Minggu, 24 Juli 2011

Berbicara Tentang Uang


Assalamu’alaykum Warahmatullahi Wabarakatuh

Sebaik-baik uang adalah uang yang beredar di antara orang-orang shaleh- Muhammad shallallahu ‘alaihi wa sallam

Uang. Sepertinya kita jarang sekali menemukan materi tentang uang – berdasarkan pengalaman pribadi sejauh ini – dalam beberapa wasilah tarbiyah yang kita temui. Baik itu tarbiyah ruhiyah, jasadiyah, maupun fikriyah. Padahal dalam realita dilapangan, kita sering sekali menemukan benturan aktivitas dakwah kita terhadap keberadaan uang. Seorang teman saya ketika ditanya masalah cita-cita, ia menjawab :”Cita-cita saya adalah menjadi pembayar zakat mal terbesar di Indonesia.” Dengan kata lain, sebenarnya ia ingin menjadi orang terkaya di Indonesia. Menjadi kaya, tidak dilarang dalam islam, selama didapatkan dengan cara yang halal. Yang dilarang adalah bermewah-mewahan. Kaya dan mewah adalah suatu hal yang berbeda. Kaya adalah kondisi financial, sedangkan mewah adalah mentalitas. Punya mobil dan rumah adalah kaya. Selama si empunya masih mau bersikap sederhana ketika bersama dengan umatnya, tidak memamerkannya, tidak menyombongkannya, tidak lupa membayar zakat dan sedekahnya, tidak lupa dengan tetangga dan fakir miskin. Dan yang penting ia mendapatkanya dengan cara yang halal dan legal. Sedangkan mewah adalah kondisi mental dimana sesorang ingin terlihat lebih dari yang lain, dengan tidak memandang kondisi ekonominya sendiri, maupun kondisi ekonomi orang yang disekitarnya. Sahabat Rasulullah banyak yang kaya, namun mereka tidak pernah sombong dengan kekayaanya dan bersikap sederhana. Sebut saja Abdurahman bin ‘Auf, Abu Bakar as Siddiq. Justru dengan ke kayaan mereka, menghasilkan banya manfaat untuk perkembangan dakwah pada masa itu. Karena tidak dapat dipungkiri, untuk berdakwah kita butuh dana, untuk berjihad kita butuh biaya. Dari tangan mereka-mereka lah, kebutuhan financial dakwah dapat disokong.

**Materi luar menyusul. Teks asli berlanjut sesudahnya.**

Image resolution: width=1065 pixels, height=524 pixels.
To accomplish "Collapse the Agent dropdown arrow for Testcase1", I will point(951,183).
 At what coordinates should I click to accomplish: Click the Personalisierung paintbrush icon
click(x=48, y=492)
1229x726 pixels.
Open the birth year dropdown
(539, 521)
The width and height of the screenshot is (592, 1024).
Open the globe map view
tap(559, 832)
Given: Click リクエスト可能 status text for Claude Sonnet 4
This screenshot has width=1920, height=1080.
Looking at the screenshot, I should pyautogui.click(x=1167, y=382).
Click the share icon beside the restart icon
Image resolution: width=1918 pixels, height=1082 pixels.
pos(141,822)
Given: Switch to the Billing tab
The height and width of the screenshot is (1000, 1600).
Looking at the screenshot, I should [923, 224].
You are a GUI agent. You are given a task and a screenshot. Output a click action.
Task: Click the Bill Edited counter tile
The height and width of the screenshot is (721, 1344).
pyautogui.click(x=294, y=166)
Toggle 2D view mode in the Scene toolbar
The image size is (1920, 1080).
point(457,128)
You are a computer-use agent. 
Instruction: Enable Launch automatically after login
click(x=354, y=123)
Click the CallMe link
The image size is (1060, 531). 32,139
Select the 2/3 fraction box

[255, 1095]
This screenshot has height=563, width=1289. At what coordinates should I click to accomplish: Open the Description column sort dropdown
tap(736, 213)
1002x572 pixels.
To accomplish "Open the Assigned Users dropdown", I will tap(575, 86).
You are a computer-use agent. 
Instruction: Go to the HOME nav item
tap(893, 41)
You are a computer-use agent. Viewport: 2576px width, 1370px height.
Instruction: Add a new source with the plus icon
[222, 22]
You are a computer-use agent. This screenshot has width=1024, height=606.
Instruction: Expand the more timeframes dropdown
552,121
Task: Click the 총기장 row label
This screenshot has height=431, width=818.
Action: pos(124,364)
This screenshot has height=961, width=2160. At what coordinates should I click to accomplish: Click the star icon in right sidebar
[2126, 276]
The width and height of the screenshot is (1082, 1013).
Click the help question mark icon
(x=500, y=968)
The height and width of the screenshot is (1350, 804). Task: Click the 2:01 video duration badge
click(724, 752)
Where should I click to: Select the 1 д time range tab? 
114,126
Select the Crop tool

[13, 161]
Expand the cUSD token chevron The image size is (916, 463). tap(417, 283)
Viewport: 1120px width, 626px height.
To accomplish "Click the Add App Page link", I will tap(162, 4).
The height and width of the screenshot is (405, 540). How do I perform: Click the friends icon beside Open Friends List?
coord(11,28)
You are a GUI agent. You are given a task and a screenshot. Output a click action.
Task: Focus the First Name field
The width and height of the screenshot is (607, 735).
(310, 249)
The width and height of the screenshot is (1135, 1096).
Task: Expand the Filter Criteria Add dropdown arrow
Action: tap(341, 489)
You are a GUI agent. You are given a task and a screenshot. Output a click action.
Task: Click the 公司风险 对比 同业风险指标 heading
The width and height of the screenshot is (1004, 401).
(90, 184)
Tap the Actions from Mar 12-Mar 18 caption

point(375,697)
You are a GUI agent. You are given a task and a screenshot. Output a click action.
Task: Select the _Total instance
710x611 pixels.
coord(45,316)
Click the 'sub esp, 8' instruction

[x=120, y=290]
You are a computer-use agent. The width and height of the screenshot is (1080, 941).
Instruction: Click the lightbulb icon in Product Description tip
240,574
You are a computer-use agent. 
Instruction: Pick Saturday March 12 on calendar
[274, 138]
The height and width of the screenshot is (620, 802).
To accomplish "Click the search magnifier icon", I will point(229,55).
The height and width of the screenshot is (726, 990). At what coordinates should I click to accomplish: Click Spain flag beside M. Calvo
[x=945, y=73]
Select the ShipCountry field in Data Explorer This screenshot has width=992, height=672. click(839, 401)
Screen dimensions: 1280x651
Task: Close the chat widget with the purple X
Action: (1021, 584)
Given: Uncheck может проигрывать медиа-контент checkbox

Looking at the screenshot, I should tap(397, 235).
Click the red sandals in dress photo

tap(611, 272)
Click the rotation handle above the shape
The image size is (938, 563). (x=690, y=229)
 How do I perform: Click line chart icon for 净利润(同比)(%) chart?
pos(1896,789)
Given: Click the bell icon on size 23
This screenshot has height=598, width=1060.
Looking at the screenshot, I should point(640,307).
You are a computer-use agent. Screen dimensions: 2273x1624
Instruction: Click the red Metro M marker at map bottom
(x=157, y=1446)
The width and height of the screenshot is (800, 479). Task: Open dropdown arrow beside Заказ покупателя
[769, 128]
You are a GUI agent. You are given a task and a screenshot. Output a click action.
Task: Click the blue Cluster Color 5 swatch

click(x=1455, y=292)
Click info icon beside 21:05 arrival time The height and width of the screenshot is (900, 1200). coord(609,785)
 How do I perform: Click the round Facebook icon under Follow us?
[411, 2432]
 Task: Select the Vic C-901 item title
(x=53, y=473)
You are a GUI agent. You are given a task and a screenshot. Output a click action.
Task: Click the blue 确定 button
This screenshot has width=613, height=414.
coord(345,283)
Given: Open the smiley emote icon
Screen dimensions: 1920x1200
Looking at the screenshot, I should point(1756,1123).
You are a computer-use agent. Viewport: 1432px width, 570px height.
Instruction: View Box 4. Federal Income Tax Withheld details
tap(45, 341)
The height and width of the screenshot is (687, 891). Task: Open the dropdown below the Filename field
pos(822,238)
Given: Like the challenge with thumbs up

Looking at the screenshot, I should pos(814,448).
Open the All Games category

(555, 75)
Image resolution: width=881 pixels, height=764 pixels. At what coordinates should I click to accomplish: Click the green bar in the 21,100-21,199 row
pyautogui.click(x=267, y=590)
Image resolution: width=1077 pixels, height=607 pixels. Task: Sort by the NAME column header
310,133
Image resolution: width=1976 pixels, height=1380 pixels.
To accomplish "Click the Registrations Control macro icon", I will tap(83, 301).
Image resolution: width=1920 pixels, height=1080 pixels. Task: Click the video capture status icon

 Rasulullah mengenal uang sejak usia 12 tahun, ketika beliau ikut berdagang dengan pamannya. Pada saat beliau menikah Khatijah pada usia 25 tahun, maharnya adalah 100 ekor unta. Tentunya ini bukanlah jumlah yang sedikit. Apalagi dalam parameter seorang pemuda yang masih berusia 25 tahun. Walaupun menikah dengan janda yang kaya, tapi Rasulullah berpenampilan sederhana ketika bersama dengan umatnya dan para sahabatnya. Karena kebanyakan sahabat nabi adalah fakir miskin, anak yatim, dan janda-janda terlantar. Adalah hal yang tidak wajar jika beliau menampilkan kemewahan di hadapan mereka. Seandainya beliau mau, bisa saja beliau menampilkan kekayaannya sebab beliau adalah suami dari wanita saudagar yang kaya raya, Tetapi beliau menahan diri untuk itu karena keluhuran akhlaknya lebih terlihat dibanding hawa nafsunya. Maka ketika sesekali nabi minum susu, menyukai air sejuk, memakai jubah romawi, dan simbol kemewaan saat itu, hal itu menunjukkan kepada umatnya bahwa itu semua bukan haram, bukan pula menjatuhkan kewibawaan seorang shalih, tetapi bukan pula obsesi hidup yang membuat manusia lupa terhadap rumah akhirat .
Itu semua tidak lain beliau menginginkan dan mengajarkan umatnya keseimbangan. Sebagaimana Allah berfirman dalam surat Al Qashash ayat 77 Dan carilah pada apa yang telah dianugerahkan Allah kepadamu (kebahagiaan) negeri akhirat, dan janganlah kamu melupakan bahagianmu dari (kenikmatan) duniawi dan berbuat baiklah (kepada orang lain) sebagaimana Allah telah berbuat baik, kepadamu, dan janganlah kamu berbuat kerusakan di (muka) bumi. Sesungguhnya Allah tidak menyukai orang-orang yang berbuat kerusakan.”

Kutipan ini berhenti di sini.